The Order’s most electric scene is the Heat-like moment when Bob and Terry cross paths, each playing a part and feeling the other out. Law and Hoult are so good together it makes you wish for more of Terry and Bob talking about anything except what they’re actually talking about, but Terry spends most of his time with a shiny young deputy named Jamie (Tye Sheridan), a local boy who knows some of the men who got sucked into Bob’s wake. Jurnee Smollett also stars as an FBI agent, and Marc Maron appears as radio host Alan Berg, who was assassinated by The Order. The cast is excellent, and as you can always expect from Justin Kurzel, the acting is top notch. 

 

But where The Order really shines is in the writing, courtesy a script by Zach Baylin (adapted from Kevin Flynn and Gary Gerhardt’s book, The Silent Brotherhood). The Order is incredibly efficient, covering two years in a crisp two hours, condensing events to give a clear sense of how The Order operates and how Bob is able to recruit people to his cause, mostly by targeting disaffected young white men. This is the real power of The Order, this story is forty years old, and yet every other word out of Bob’s mouth sounds like some far-right dickhead today. These issues are not new, and simply by telling this story well, Kurzel and Baylin draw a straight line from then to now.
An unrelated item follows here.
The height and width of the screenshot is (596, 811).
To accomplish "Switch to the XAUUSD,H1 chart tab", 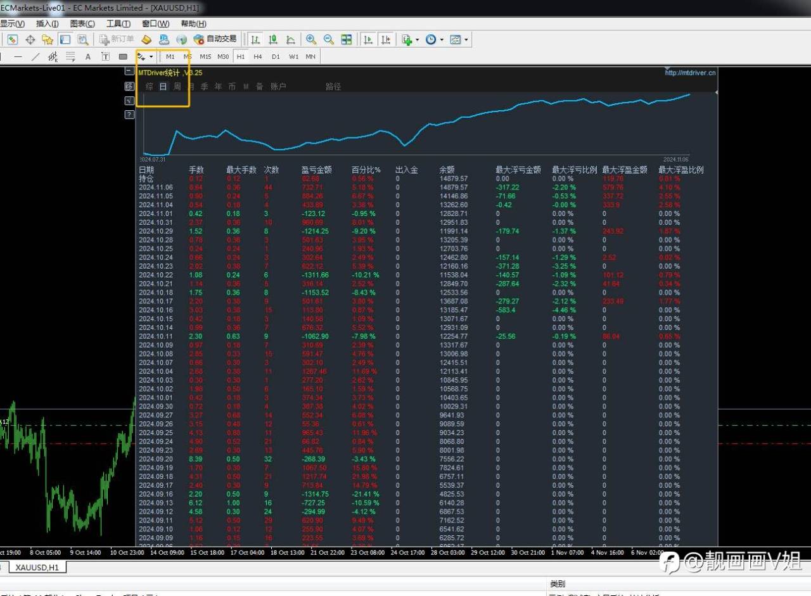I will pyautogui.click(x=37, y=567).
They also don’t let anyone off the hook, Terry’s a walking catastrophe of a human, Bob is a black hole eating away at everyone around him, the women are willing to subjugate themselves for a sense of safety and borrowed power, and anyone with a remote spark of goodness probably ends up dead. 

 

The Order is a damn good movie very well made—Adam Arkapaw’s cinematography is breathtaking, whether it’s beauty shots of the environment or just cars driving down roads—and it works purely as spectacle. It’s tense, it’s thrilling, it’s entertaining. But it’s also a stark reminder that wounds left to fester inevitably rot, and this particular poison has been with us since the very beginning. People like Terry Husk can chip away at it, but given where we are today, treading the exact same water, Kurzel’s film plays less like an entertainment and more like a cautionary tale. 

The Order is now playing exclusively in theaters.